ディアスはネバロの発した『友達』という言葉に、その瞳の陰りを一層深くして。
「…………俺に友達なんていないよ。友達だと思ってた人達はみんな俺が落ちこぼれだと分かると俺を仲間外れにした。必死に頑張っても馬鹿にされる」
ディアスは無感情に淡々と呟いた。
「だからみんなとも仲良くする気なんてなかった。どうせできないから。友達じゃない。仲間じゃない。魔宮を拡げ、人を喰らう魔人を討つ。そのためだけに『みんな』と『俺』は行動を共にしていただけだ」
「ケケ、なるほどなるほど。そりゃあっさり見捨てられるわけだなぁ! お前さんは仮にも勇者サマだ。それなりに努力もしただろうに、肩書きだけで仲間も慕ってくれる人間もいない。

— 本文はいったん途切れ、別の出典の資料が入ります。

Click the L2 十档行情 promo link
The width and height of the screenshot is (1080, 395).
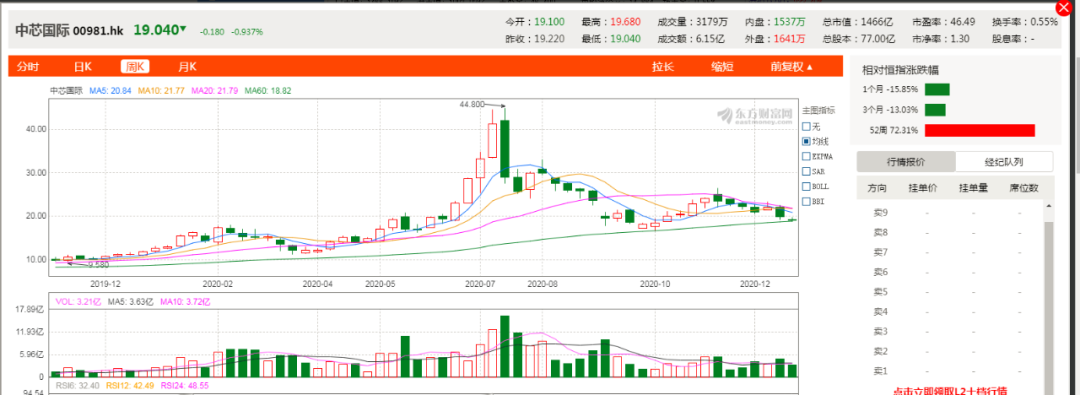(x=949, y=390)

可哀想で涙が出てくるぜぇ、ケケケケケ!」
「アムドゥス、あんまり虐めちゃかわいそうだよ」
ディアスを嘲笑うアムドゥス。
ネバロはそんなアムドゥスをたしなめて。
次いで彼女はディアスの胸から手を引き抜いた。
その真っ赤に染まった手をペロッと舐める。
アムドゥスはケケケと意地悪く笑うとディアスへと接近。
バサバサと翼を羽ばたかせながらディアスの顔を覗き込む。
その視線の先には生気を失っていく土気色の顔。
────だが、その瞳の奥には未だに強い意志の光が灯っていた。
ディアスは今も通路を逃げるパーティーの姿を確認して。
彼らを助けるために己を奮い立たせた。
ギリッと歯ぎしりの音。
そして振り絞るようにディアスが叫ぶ。
「『その刃、暴虐の嵐となりて』……!!」
彼に呼応して舞い上がる10の剣。
迸る閃光。
輝く剣はディアスの周囲を高速旋回し、辺り一帯を切り刻む。
「あわわわわわっ!?」
迫り来る刃を前に、慌てて飛び退くアムドゥス。
「あはっ」
ネバロが嬉しそうに笑う。
その顔が、狂気に歪む。
と同時に彼女は後ろに跳んで。
「阻め『呪われし骨、優しく抱いて』」
ネバロの呟きと共に床が隆起。
黒い骨がより合わさって壁となり、ディアスの攻撃を防ぐ。
だが剣の乱舞の勢いは衰えない。
自身の操る剣の巻き起こす突風に、赤く染まった外套を揺らして。
ディアスは悠然と前に踏み出した。
旋回する10の刃は行く手を阻む骨を刻むたび、それらを魔力に変換していた。
ディアスはその旋回する剣の中から2つを手に取る。
「ソードアーツ────」
ディアスはその剣に滾る魔力を解き放って。